Technology Stack#

This page lists the various technologies and libraries that the IMAP SDC utilizes along with a few notes on what they are used for, why they were chosen, and what other options were considered. It is worth noting that the development of the SDC began in ~2022-2023, and so many of the technology decisions reflect the technological ecosystem of that time.

AWS#

The SDC uses Amazon Web Services (AWS) as the solution for cloud infrastructure used for data processing. Amongst cloud vendors, AWS was chosen mostly because of its popularity within scientific software applications. Other cloud vendors such as Microsoft Azure and Google Cloud were not really considered.

AWS was chosen over an on-prem architecture due to the general movement within the community to move data processing and storage to the cloud.

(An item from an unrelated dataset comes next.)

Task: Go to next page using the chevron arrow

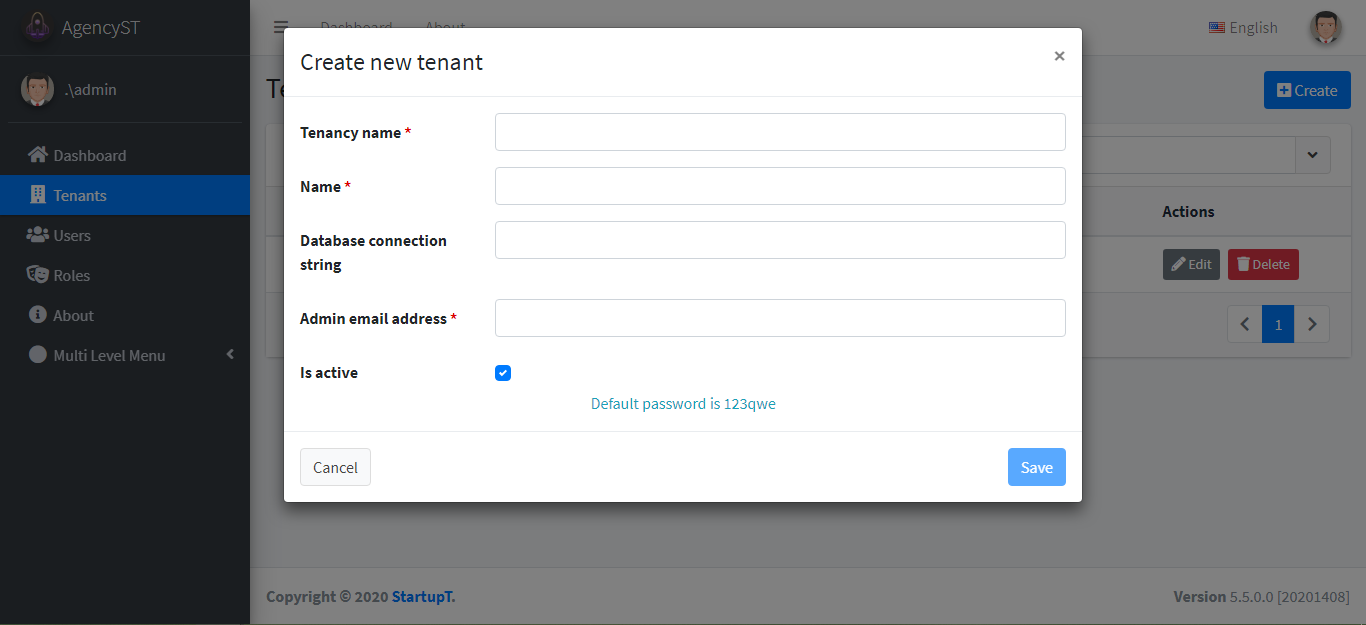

The following sections describe the particular cloud services used in the SDC:

CDK#

API Gateway#

Lambda#

Batch#

EventBridge#

RDS#

RDS was famously chosen after an extremely lengthy discussion going back-and-forth on pros and cons of various database technologies (OpenSearch and DynamoDB were the other major considerations). RDS was ultimately chosen for being the “old reliable” option, as it has been extensively used and is extremely well documented.

S3#

cdflib + Xarray#

The Python xarray and cdflib libraries are used for creating data structures for IMAP data and reading/writing those data structures to CDF files, respectively. cdflib was chosen for CDF file I/O because of its convenient xarray_to_cdf() and cdf_to_xarray() functions. Additionally, the main developer for cdflib (Bryan Harter) is also a developer for the IMAP SDC, and so there is a lot of in-house knowledge of the library. xarray was chosen for its support of data structures that closely match the format of CDF files (i.e. use of data variables, data attributes, time coordinates, etc.).

Common Data Format#

The Common Data Format (CDF) was selected as the file format for IMAP data from requirements. CDF is a widely used data format within the Heliophsyics community. This decision was based purely on requirements. As such, no other data formats were considered.

Docker#

GitHub#

The SDC uses GitHub for version controlling its software, as well as keeping track of development tasks (i.e. GitHub Issues) and progress (i.e. GitHub Projects), and performing code reviews. GitHub was chosen over other solutions like GitLab and Bitbucket mainly for its collaborative features and unlimited free public repositories. As the IMAP SDC strives to comply with the NASA SMD SPD-41a policies, (adopted in 2022) this open-source collaborative GitHub solution made the most sense.

Poetry#

Pytest#

The pytest python library was chosen for writing and executing unit tests. This library was chosen because it has a large and active community of users, is well documented, and has several features that allow for a robust testing framework (e.g. fixtures, parametrized testing, object mocking, etc.). There are other tools/libraries for unit testing in Python (e.g. unittest, nose, etc.), but those were not really considered.

Python#

The SDC uses Python as the primary programming language for the implementation of the vast majority of the system and its ancillary tools. A few other languages are supported for Level 3 algorithm development containers, and a lot of the SDC cloud infrastructure is built with AWS CDK, but otherwise everything is written in Python. Python was chosen mostly because at the time of development, it was the most widely used and supported language for scientific software development, and the main programming language used within the Data Systems group at LASP.

Space Packet Parser#

The SDC uses the space_packet_parser library for the decommutation of CCSDS packets and processing L0-level data. This library was chosen for its support of XTCE format for telemetry definitions. Another benefit to using this library is that it was developed and is actively maintained in-house here in Data Systems at LASP (Gavin Medley), and so the library can be updated to help meet the needs of the IMAP SDC. The other option for packet decommutation would have been CCSDSPy.

Sphinx + ReadTheDocs#

The SDC uses the Python sphinx library for generating project documentation as well as reference documentation that gets automatically rendered from code docstrings. ReadTheDocs is used to host the documentation via the HTML files that sphinx generates. Together, these tools product the ‘official’ IMAP SDC documentation.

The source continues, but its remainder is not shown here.